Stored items
________________________

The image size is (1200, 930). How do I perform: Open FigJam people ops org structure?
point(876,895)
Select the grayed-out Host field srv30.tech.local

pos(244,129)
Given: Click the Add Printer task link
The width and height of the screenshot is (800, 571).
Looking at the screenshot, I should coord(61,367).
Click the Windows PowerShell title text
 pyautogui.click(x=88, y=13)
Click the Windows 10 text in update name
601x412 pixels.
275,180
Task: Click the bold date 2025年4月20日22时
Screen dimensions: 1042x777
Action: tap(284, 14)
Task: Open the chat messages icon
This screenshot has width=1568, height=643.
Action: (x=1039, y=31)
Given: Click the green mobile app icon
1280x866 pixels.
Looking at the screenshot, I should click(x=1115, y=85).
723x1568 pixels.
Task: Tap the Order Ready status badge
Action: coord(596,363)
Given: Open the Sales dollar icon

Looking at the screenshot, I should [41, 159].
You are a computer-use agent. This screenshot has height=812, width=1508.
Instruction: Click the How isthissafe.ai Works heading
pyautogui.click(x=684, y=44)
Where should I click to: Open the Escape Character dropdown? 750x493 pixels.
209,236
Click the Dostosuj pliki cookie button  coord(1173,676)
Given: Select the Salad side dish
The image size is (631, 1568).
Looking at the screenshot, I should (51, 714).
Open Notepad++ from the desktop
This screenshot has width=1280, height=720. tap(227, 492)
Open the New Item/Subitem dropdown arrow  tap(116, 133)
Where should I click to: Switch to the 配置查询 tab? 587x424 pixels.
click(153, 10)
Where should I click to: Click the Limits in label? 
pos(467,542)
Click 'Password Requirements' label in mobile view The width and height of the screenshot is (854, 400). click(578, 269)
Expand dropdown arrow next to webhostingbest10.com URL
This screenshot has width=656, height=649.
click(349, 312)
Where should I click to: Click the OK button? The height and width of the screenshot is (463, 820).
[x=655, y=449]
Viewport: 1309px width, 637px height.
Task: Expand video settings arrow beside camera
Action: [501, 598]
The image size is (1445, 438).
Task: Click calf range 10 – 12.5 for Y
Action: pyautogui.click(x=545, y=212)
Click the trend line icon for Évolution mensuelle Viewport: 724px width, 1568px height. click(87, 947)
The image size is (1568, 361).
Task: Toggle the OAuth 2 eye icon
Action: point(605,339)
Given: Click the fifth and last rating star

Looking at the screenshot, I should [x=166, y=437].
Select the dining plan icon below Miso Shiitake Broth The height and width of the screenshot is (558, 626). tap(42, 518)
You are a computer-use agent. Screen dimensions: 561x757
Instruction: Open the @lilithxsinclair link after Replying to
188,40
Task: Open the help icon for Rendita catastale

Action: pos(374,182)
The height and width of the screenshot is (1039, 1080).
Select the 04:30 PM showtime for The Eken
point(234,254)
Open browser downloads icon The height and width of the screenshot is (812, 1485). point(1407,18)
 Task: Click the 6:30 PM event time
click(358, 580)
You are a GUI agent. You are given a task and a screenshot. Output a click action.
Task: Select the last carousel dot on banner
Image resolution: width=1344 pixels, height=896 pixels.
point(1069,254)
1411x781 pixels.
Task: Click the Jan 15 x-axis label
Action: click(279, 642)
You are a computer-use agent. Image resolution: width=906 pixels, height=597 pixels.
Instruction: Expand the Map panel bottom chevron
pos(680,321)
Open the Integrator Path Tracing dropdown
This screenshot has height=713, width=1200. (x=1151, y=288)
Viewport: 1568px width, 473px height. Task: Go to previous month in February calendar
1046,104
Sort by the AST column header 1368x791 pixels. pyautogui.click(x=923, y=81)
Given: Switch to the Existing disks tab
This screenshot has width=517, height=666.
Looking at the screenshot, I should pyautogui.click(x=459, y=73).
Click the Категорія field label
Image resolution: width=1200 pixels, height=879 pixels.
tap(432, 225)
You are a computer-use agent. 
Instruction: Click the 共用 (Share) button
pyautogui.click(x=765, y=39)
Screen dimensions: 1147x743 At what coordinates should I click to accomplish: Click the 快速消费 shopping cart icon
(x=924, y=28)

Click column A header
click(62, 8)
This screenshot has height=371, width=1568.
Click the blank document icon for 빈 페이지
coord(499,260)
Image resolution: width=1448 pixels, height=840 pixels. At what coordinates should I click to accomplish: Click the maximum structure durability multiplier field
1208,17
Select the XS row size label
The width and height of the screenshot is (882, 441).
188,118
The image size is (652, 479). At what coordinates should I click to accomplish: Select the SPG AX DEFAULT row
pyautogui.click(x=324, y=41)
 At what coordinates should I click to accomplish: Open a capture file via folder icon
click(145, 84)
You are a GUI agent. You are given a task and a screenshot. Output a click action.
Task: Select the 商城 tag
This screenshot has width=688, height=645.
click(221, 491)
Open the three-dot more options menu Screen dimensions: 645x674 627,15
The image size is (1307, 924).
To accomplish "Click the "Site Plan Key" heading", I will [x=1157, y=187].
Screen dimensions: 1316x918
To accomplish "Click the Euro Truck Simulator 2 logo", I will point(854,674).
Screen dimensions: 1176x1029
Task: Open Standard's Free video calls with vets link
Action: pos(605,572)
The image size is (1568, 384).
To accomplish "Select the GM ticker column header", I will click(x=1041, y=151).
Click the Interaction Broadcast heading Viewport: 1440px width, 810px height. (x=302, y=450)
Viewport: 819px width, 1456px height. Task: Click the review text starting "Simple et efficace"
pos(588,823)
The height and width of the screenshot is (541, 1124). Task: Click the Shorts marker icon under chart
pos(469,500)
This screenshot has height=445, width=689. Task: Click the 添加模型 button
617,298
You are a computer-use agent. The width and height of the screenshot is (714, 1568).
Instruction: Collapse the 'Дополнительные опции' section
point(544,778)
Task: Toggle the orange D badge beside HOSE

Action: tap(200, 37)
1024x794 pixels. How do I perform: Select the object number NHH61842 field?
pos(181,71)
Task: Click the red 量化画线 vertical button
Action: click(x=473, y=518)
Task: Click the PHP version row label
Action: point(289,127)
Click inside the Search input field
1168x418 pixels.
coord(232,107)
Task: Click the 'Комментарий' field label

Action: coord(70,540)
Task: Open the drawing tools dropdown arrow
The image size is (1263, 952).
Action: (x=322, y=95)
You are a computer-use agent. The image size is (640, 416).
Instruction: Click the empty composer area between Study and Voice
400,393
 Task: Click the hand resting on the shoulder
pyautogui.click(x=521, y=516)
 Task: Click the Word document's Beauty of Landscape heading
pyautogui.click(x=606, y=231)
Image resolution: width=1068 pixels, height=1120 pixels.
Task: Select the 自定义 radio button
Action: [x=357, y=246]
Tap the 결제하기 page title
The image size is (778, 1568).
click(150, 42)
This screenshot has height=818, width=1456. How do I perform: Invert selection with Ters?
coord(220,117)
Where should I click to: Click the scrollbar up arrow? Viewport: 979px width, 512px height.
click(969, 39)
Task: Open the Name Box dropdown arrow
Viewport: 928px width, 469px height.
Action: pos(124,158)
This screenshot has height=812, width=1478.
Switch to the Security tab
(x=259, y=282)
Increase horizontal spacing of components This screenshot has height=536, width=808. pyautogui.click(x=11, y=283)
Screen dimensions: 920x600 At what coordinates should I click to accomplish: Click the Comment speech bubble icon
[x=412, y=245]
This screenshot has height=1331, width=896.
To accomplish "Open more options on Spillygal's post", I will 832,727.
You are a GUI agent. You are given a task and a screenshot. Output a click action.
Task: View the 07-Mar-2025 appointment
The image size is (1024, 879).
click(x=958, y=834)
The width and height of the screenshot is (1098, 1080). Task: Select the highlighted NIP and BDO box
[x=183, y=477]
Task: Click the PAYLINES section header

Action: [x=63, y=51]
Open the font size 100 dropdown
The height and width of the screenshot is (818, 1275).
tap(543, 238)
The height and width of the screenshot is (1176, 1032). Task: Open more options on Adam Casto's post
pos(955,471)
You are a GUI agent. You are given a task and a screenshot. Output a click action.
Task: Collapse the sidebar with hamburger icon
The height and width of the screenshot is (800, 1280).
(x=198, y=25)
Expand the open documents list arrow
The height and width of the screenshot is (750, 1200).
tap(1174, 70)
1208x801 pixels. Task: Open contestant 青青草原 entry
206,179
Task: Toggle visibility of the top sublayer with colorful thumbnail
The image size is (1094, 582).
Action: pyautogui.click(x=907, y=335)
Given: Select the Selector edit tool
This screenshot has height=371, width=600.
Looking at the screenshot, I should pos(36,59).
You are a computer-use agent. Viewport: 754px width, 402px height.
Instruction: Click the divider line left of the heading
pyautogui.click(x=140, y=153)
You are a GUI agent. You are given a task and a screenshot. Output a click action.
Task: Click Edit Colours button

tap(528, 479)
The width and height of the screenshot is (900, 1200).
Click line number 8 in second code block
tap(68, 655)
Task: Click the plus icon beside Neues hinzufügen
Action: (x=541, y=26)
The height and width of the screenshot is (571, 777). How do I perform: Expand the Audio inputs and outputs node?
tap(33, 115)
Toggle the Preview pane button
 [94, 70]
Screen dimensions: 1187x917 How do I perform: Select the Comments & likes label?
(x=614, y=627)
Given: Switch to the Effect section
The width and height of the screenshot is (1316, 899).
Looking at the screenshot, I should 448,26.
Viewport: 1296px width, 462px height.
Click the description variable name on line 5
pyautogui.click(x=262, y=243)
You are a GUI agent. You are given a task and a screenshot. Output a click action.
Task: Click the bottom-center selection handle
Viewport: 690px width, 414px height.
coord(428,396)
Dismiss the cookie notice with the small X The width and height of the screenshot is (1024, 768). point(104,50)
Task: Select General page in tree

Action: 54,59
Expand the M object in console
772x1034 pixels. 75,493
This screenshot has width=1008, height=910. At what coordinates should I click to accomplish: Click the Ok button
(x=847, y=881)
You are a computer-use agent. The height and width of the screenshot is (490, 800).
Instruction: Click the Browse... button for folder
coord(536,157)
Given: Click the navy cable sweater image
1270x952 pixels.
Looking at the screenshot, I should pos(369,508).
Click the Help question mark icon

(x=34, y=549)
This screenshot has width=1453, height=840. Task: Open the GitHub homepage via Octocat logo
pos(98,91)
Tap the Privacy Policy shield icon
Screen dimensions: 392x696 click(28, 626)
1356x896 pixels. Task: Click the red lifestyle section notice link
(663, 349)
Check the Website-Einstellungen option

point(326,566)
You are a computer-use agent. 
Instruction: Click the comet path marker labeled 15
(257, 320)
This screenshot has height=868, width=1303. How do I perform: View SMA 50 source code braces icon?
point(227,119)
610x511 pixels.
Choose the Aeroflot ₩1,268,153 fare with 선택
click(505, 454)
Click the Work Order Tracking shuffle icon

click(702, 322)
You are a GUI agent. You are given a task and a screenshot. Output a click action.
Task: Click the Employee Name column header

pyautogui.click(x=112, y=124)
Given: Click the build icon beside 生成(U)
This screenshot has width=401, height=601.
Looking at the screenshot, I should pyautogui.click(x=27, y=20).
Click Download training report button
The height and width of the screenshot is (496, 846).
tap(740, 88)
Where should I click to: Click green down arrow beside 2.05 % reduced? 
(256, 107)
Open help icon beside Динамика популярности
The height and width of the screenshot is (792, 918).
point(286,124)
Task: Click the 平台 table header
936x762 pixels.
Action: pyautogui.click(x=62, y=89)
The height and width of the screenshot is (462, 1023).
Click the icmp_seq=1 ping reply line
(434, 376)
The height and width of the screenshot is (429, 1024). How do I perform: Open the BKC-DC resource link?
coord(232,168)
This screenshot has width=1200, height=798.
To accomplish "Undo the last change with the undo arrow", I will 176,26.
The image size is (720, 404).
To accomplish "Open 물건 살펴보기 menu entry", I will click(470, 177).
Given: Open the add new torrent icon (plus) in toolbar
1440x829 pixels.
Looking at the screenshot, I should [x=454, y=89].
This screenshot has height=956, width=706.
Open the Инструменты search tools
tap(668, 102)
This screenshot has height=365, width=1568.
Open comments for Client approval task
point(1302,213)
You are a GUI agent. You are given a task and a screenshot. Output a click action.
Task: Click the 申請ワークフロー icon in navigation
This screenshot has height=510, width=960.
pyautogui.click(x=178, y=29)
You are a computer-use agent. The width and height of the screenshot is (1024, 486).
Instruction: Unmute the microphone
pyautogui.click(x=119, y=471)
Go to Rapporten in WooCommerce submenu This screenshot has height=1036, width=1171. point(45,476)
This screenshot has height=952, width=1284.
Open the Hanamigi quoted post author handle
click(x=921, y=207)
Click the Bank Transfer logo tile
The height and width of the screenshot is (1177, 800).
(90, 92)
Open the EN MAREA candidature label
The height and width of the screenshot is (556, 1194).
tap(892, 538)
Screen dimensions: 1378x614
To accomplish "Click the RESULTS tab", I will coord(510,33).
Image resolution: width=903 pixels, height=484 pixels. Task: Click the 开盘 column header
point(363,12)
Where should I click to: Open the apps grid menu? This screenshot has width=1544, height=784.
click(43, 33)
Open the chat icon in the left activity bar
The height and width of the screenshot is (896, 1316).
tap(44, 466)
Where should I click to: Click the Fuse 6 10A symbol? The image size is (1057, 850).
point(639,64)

________________________

Task description
For each line above that includes "mobile", make a copy.

Answer box
Given: Click the green mobile app icon
Click 'Password Requirements' label in mobile view The width and height of the screenshot is (854, 400). click(578, 269)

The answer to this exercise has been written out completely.